これはナタリィがわたしの卒業式のためにと用意してくれたドレスに、わたしが魔粘土を使って装飾を施した、この春の売り出す『商品』の一つだ。
キラキラと全身を彩る宝石一つ一つが、すべて魔石を溶かして作った強力なお守りで、わたしの身体はいま、無数の魔粘土の結晶体で守られている状態になっている。
極めつけはこの首飾り。
大粒の魔粘土製の宝石と聖銀のコラボレーションは、見るものが見れば誰もが欲しがる一品に仕上がっているはずだ。
(ナタリィからも『死ぬ気で宣伝してね?』って念を押されてるし、ここはしつこいくらいに宣伝させてもらうよ!)
魔粘土が世に広がるきっかけになるんだったら、気恥ずかしい可愛いドレスだろうと着る覚悟がわたしにはあるッ!
「どう、この首飾りも似合ってるでしょ?」
「ええ、キラキラとした宝石がハイネさまの白い柔肌を引き立たせているようで、とてもお似合いですわ!」
うん、見た目はただの宝石だからね。
すでに打ち合わせ済みとはいえ、大げさなくらいに心から褒めてくれるリリィの反応が嬉しくて仕方がない。

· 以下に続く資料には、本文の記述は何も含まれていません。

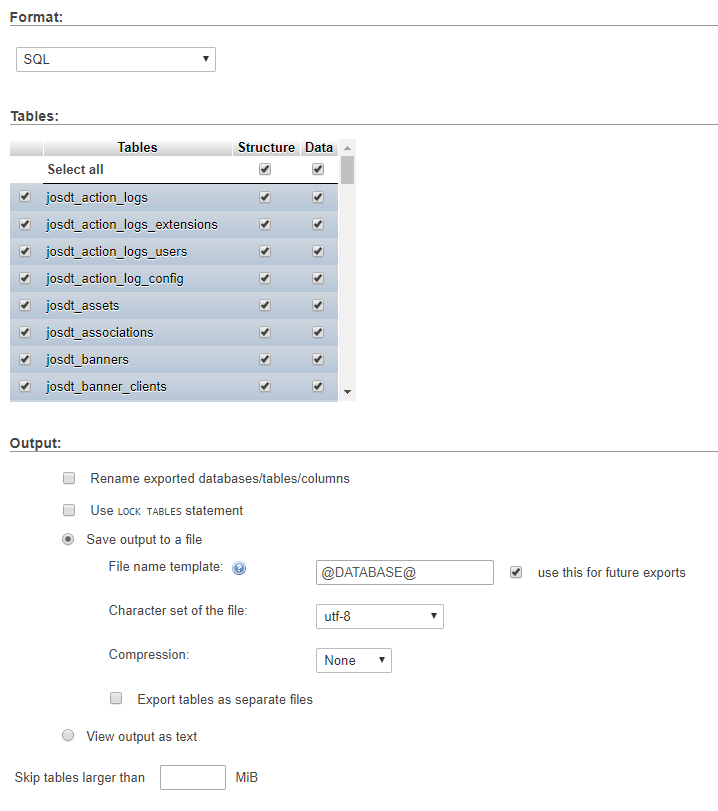Uncheck the Data checkbox for josdt_assets

pos(317,305)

すると、先ほどからわたし達の会話が気になっていたのか。
チラチラと興味深そうに遠目からわたし達の様子を確認しているのがわかった。
(ふっふっふー、いくらお堅い聖女とは言えまだ年端もいかない女の子。やっぱりキラキラしたものは気になるよね)
やっぱり見た目が汚らわしい粘土と分からなければ、みんな興味を持ってくれるらしい。
周りを見た感じ、反応はとりあえず上々といったところかな?
これを機に聖都に魔粘土製の商品を流行らせて、ゆくゆくは貴族の流行となれば、後々完成させるであろう本物の陶器ができた時にも受け入れてもらいやすい土壌ができるはず!
(これぞ、見た目をごまかして魔粘土を流行らせちゃおう作戦ッッ!)
ふっふっふー、君たちは知らず知らずのうちにこの美しさに魅了され、汚らわしい大地の魅力に憑りつかれるようになるのだよ!
そして堅苦しい聖餐式が終われば、お待ちかねの交流の時間だ!
大聖女さま達が待つボス戦みたいな交流会も、魔粘土のすばらしさを布教する場と思えば楽しみでしかない。
さぁ、来い。みんな、魔粘土の美しさの虜にしてあげる!
そうして待つこと十数分。
聖堂の大広間は和やかな歓談の席へと切り替わり――
「――誰も近づいてこないね」
「ですわね」
臨戦態勢のわたしとリリィを中心に、まるで隔離中の猛獣がぽつんと宴会に迷い込んだような不思議な空間が出来上がるのであった。